[Problem statement]: Continue the blog post about Richard Dawkins's birthday, starting right after its last sentence.

It was Richard Dawkins's birthday yesterday, and I wanted to take the opportunity to note that, along with some heartfelt gratitude for his work.
The Selfish Gene is one of those relatively few books that I can describe as genuinely 'life changing'. The God Delusion, which I just read and have been meaning to comment on (someday...) didn't alter any views, but I could still call it 'life affirming'. The essays in A Devil's Chaplain not only had me riveted, but stand as prime examples of all that an 'essay' can be. The Extended Phenotype, though somewhat harder going, has certainly influenced my thinking on a number of things.
For all these books, for those I've yet to get to (a handsome, illustrated edition of The Ancestor's Tale is on my shelf, awaiting a time when I can give it full attention), and for sharing his wisdom so eloquently, Obscene Desserts sends sincere birthday wishes.
I thought I would post an excerpt of my favourite piece of Dawkins's prose. I see that it's actually part of something that the man himself has suggested to be read at his funeral. That's entirely appropriate, of course, as its an enormously thoughtful meditation the sorrow of death.
It is also, however, a moving statement about the joy of life, along with being a statement of the vast improbabilities that each of us overcomes in being able to enjoy it and a reminder--now that we're here--not to waste it.
It is, thus, perfect for birthdays as well.
And it is in that sense, that I quote it here.
We are going to die, and that makes us the lucky ones. Most people are never going to die because they are never going to be born. The potential people who could have been here in my place but who will in fact never see the light of day outnumber the sand grains of Arabia. Certainly those unborn ghosts include greater poets than Keats, scientists greater than Newton. We know this because the set of possible people allowed by our DNA so massively exceeds the set of actual people. In the teeth of these stupefying odds it is you and I, in our ordinariness, that are here.
Here is another respect in which we are lucky. The universe is older than 100 million centuries. Within a comparable time the sun will swell to a red giant and engulf the earth. Every century of hundreds of millions has been in its time, or will be when its time comes, 'the present century.' The present moves from the past to the future, like a tiny spotlight, inching its way along a gigantic ruler of time. Everything behind the spotlight is in darkness, the darkness of the dead past. Everything ahead of the spotlight is in the darkness of the unknown future. The odds of your century's being the one in the spotlight are the same as the odds that a penny, tossed down at random, will land on a particular ant crawling somewhere along the road from New York to San Francisco. You are lucky to be alive and so am I.

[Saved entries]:
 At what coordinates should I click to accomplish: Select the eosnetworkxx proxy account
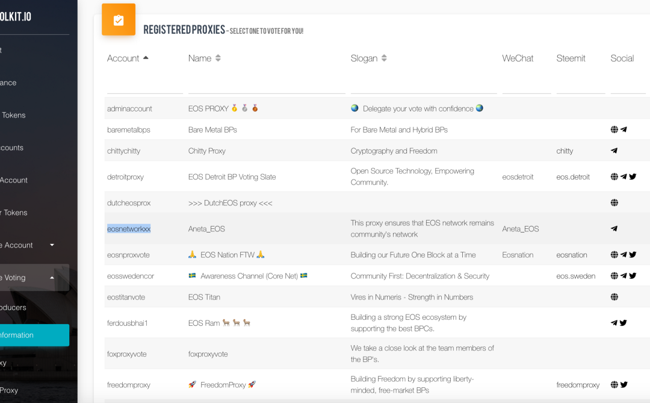pos(129,229)
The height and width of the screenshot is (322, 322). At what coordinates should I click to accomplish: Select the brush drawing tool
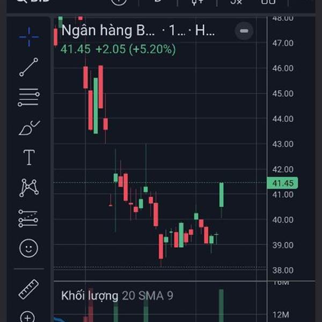(x=28, y=128)

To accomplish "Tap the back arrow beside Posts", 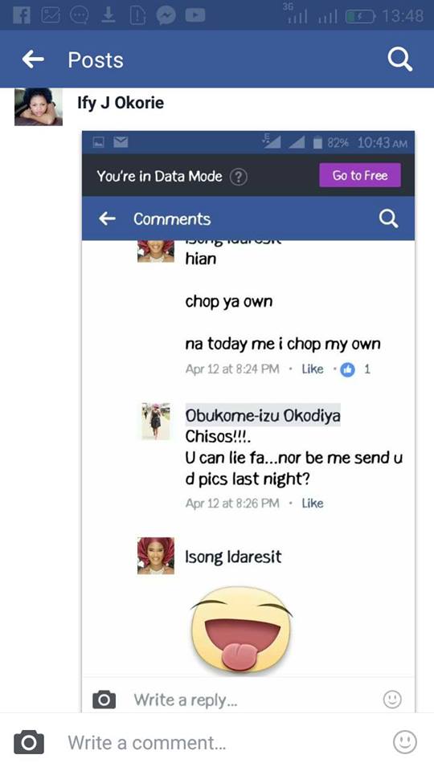I will click(33, 59).
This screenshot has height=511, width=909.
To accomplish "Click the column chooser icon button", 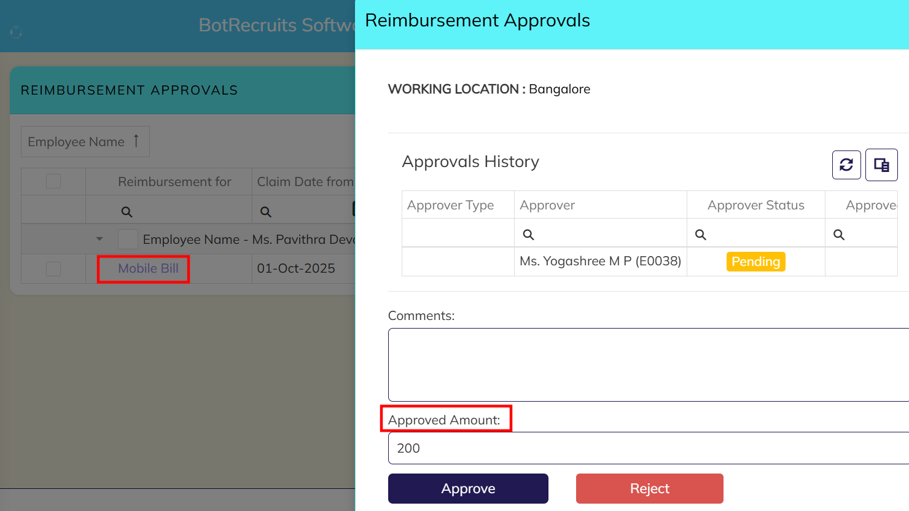I will (x=881, y=165).
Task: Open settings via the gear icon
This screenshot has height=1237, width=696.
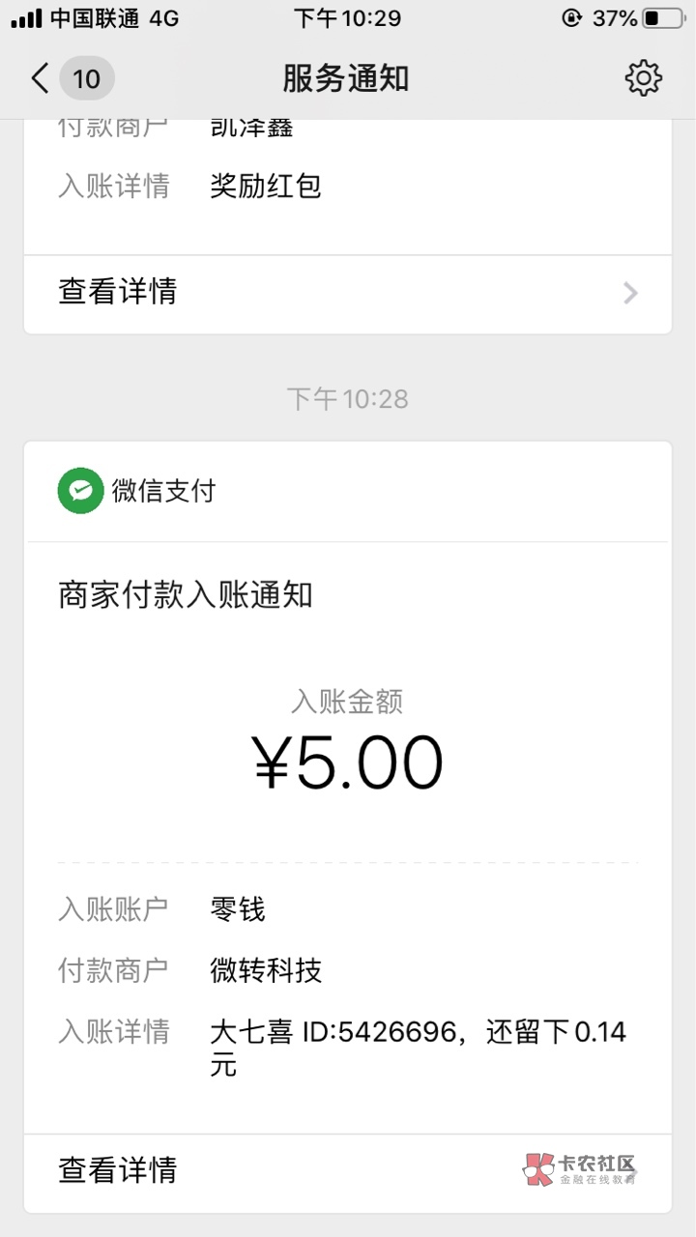Action: tap(643, 78)
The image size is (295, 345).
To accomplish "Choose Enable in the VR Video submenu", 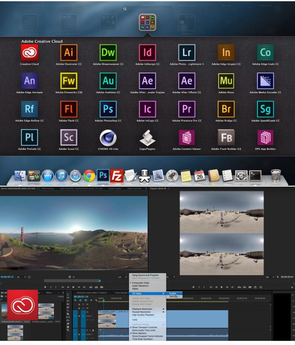I will coord(173,293).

[Task answer]:
Indeed.
Happy Birthday!
2 comments:
Hello John,
Einstein believe that energy always goes on, so he believe in sometype (science) of life after death. But you quoted Dawkins "Everything behind the spotlight is in darkness, the darkness of the dead past. Everything ahead of the spotlight is in the darkness of the unknown future".
That got me depressed.
later
RJ
Hi RJ,
Depressed? That was the opposite of my intention, so, I regret that. I find Dawkins's words to be uplifting. Of course, there is something inescapably intimidating about the vastness of both time and space in which we find ourselves, so I know what you mean.
The awareness that energy can neither be created nor destroyed is older than Einstein, but physics are one of the many gaps in my humanities-based knowledge, so I can't really speak to his thoughts on that. Dawkins, actually, devotes part of the first chapter of The God Delusion to Einstein, who was/is often (mistakenly) described as 'religious'. Here, Dawkins distinguishes between 'religion' in the Einsteinian sense and the 'supernatural' sense. The latter is the one most people mean when they say they are religious: souls, afterlife, personal god, miracles, angels, etc.
But Einstein, and many other people, have meant something more like an awe at the enormity and complexity of the universe/nature itself.
Two quotes from Dawkins's book express this well.
Einstein: 'I have never imputed to Nature a purpose or a goal, or anything that could be understood as anthropomorphic. What I see in Nature is a magnificent structure that we can comprehend only very imperfectly, and that must fill a thinking person with a feeling of humility. This is a genuinely religious feeling that has nothing to do with mysticism.' (p. 15)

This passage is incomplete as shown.